#### DESCRIPTION OF THE TASK
Pick out every line in the listing below that contains the string "agent", and copy each one in full.

#### SUPPLIED ENTRIES
+-------+

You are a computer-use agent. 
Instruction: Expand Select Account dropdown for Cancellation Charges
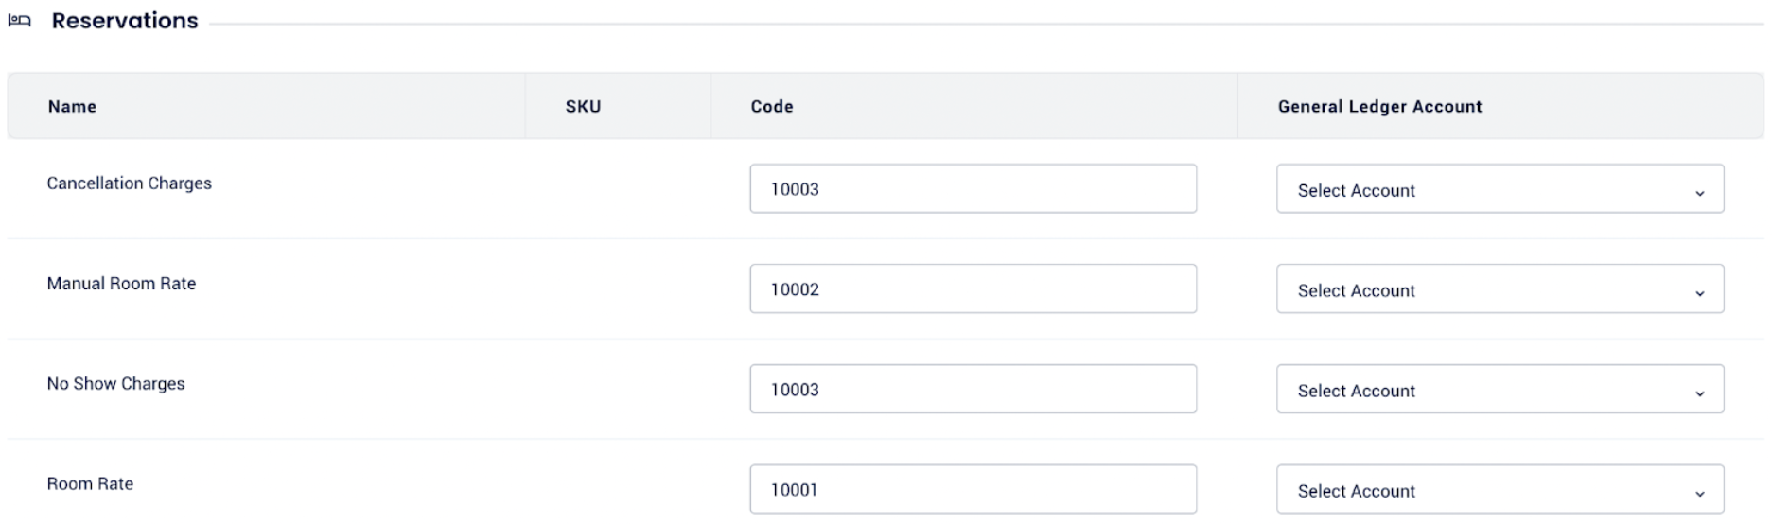(1499, 189)
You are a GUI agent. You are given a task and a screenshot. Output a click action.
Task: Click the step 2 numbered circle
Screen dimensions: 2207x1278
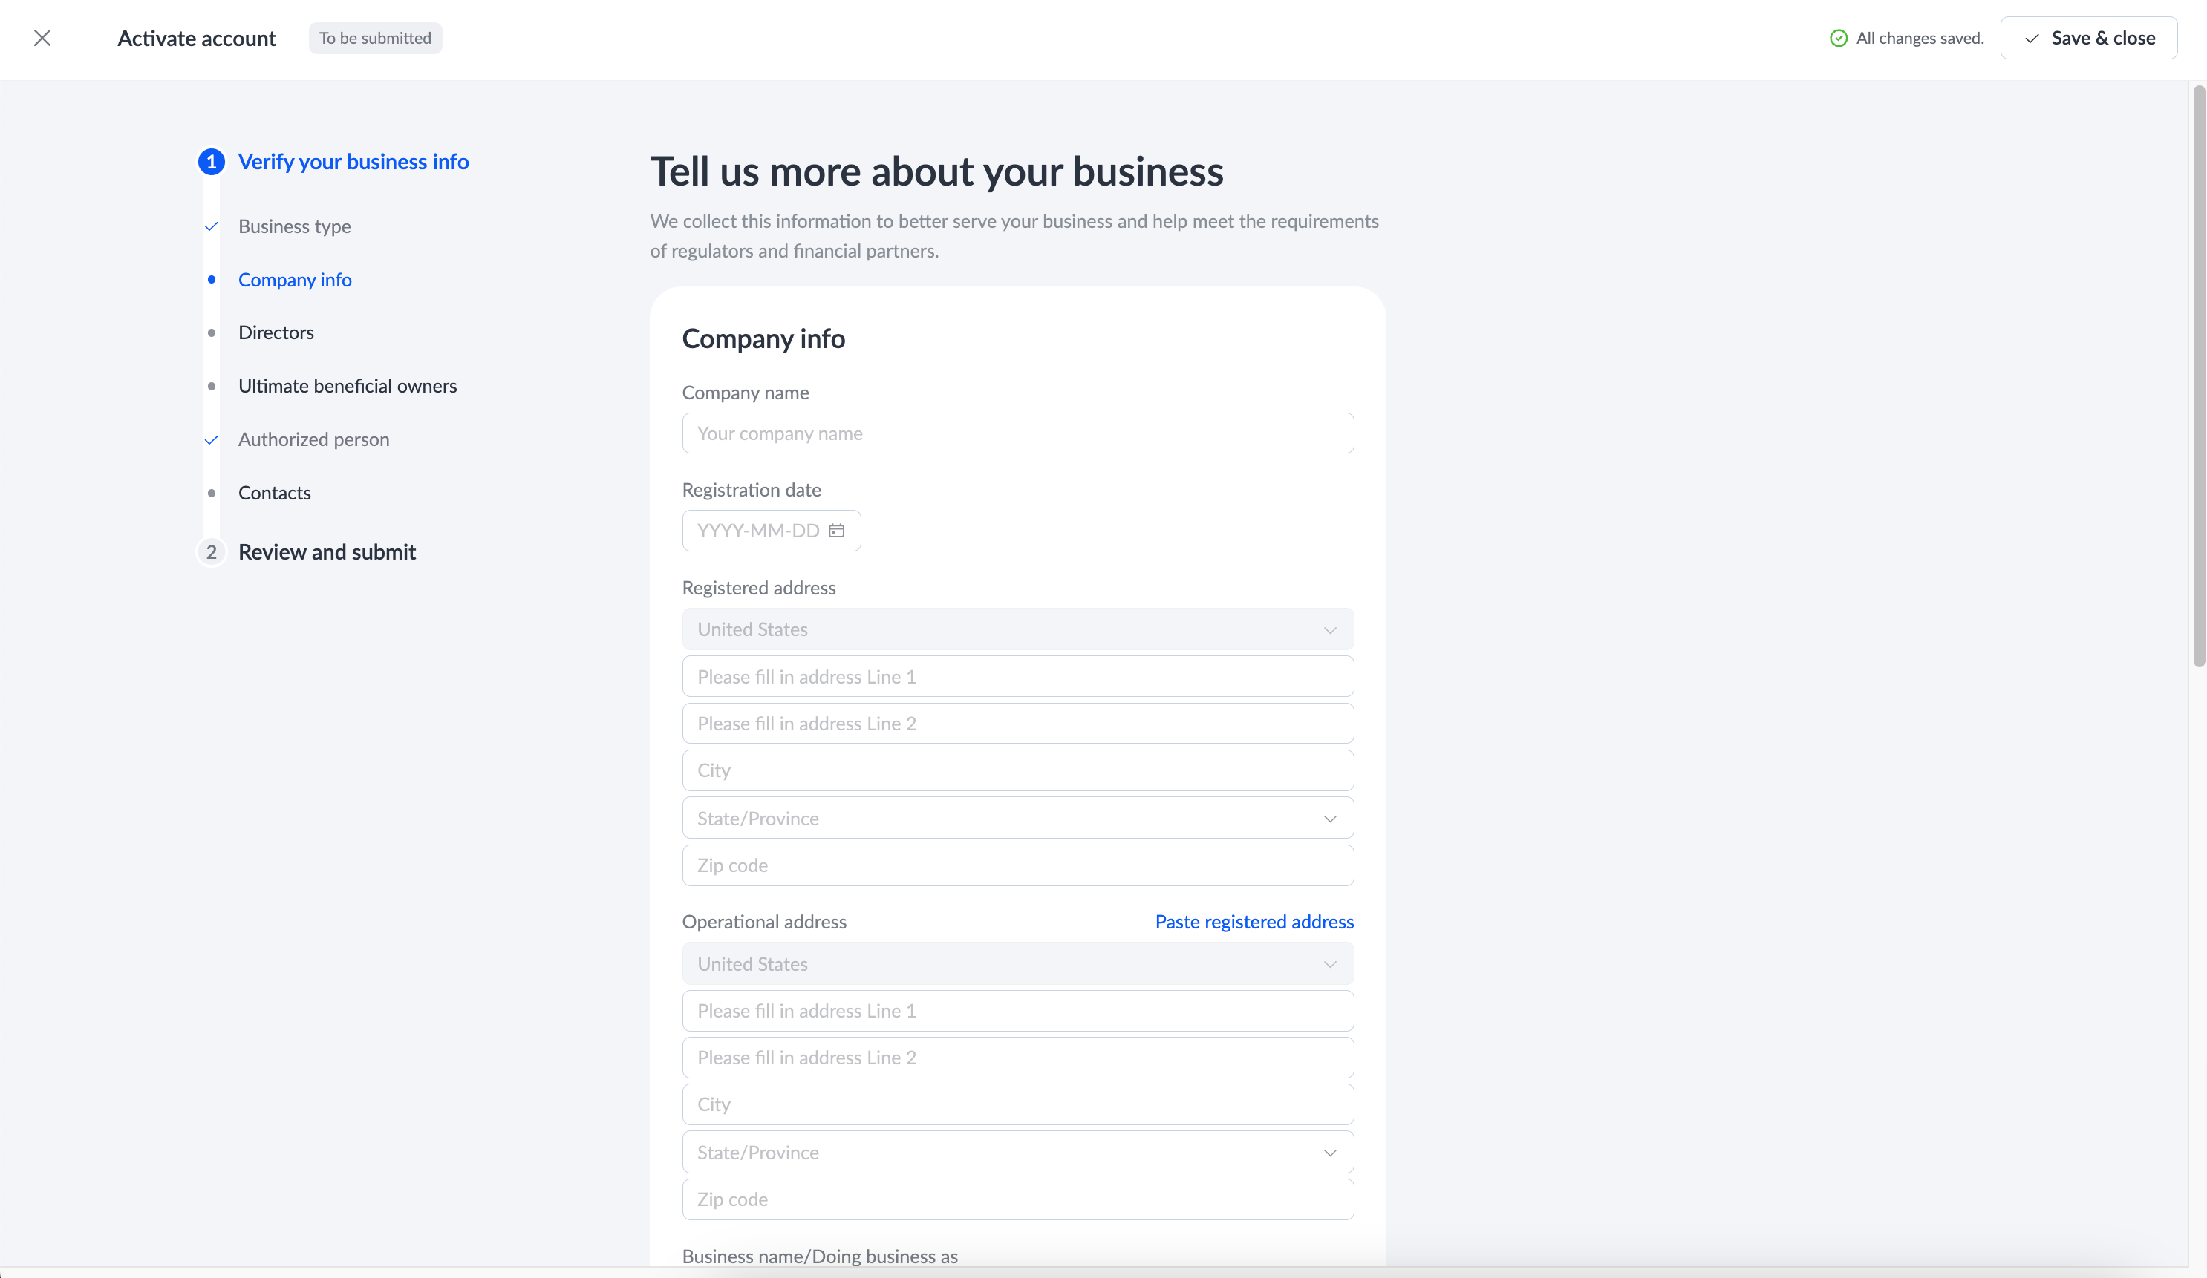(x=211, y=552)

+-------+

#### THE RESULT
You are a computer-use agent. 
You are a GUI agent. You are given a task and a screenshot. Output a click action.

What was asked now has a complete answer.